Gezeigter Text –

▬▬▬

Die Frau, das Heimchen am Herd. So war es 1977 noch mehrheitlich, als Hedda Rinneberg das Drehbuch zu Ortsfremd… wohnhaft vormals Mainzer Landstraße schrieb. Umso tragischer, wenn die Frau kein Zuhause und keinen Herd hat, oder beides schlichtweg nicht mehr findet. Hella Welter-Wolf spielt eine Demenzkranke, die durch Wohnsiedlungen irrt und an den Türen von Reihenhäusern klingelt – in der Behauptung, sie sei hier zu Hause.
Auch Maren Ade beherrscht in ihrem Abschlussfilm Der Wald vor lauter Bäumen die Kunst, komische Elemente in tragische Situationen zu integrieren, ohne ihre Protagonistin dabei der Lächerlichkeit preiszugeben. Die Lehrerin Melanie Pröschle irrt durch ihren Alltag auf der Suche nach Verständnis, Nähe und Menschlichkeit. Für ihre Schüler wird sie zum Opfer. Eltern und Lehrer fallen über sie her. Erst versteckt sie sich in der Besenkammer, dann flieht sie aus ihrem eigenen Leben. (bs)

 

Fr 24.10. um 19 Uhr
Schildkrötenwut
D 2012, R/B: Pary El-Qalqili, K: Aline László, 70’ · Blu-ray, OmU
Vorprogramm:
Krokodile ohne Sattel D 2012, R/B/K/S/P: Britta Wandaogo, 16‘

Kaddi Wandaogo, die Protagonisten von Krokodile ohne Sattel, hat ihre Kindheit halb im Dorf der afrikanischen Großfamilie ihres Vaters, halb in Köln verbracht. Jetzt reist die 14-Jährige zu den Kinderspielen am Fluss zurück, lebt ganz gegenwärtig im Vertrauten und Fremden und fragt sich voller Gefühlsüberschwang, was ihr an sich selbst gefällt.

▬▬▬

(Daten zur Zuordnung von Pixelkoordinaten)
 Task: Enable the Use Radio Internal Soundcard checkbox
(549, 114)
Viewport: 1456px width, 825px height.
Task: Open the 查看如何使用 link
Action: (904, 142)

▬▬▬

Was sagt der Programmtext zu diesen Fragen?
1. In welchem Jahr schrieb Hedda Rinneberg das Drehbuch zu „Ortsfremd… wohnhaft vormals Mainzer Landstraße“?
2. Wo versteckt sich die Lehrerin Melanie Pröschle zuerst?
3. Wie alt ist Kaddi Wandaogo?

1. 1977
2. In der Besenkammer
3. 14 Jahre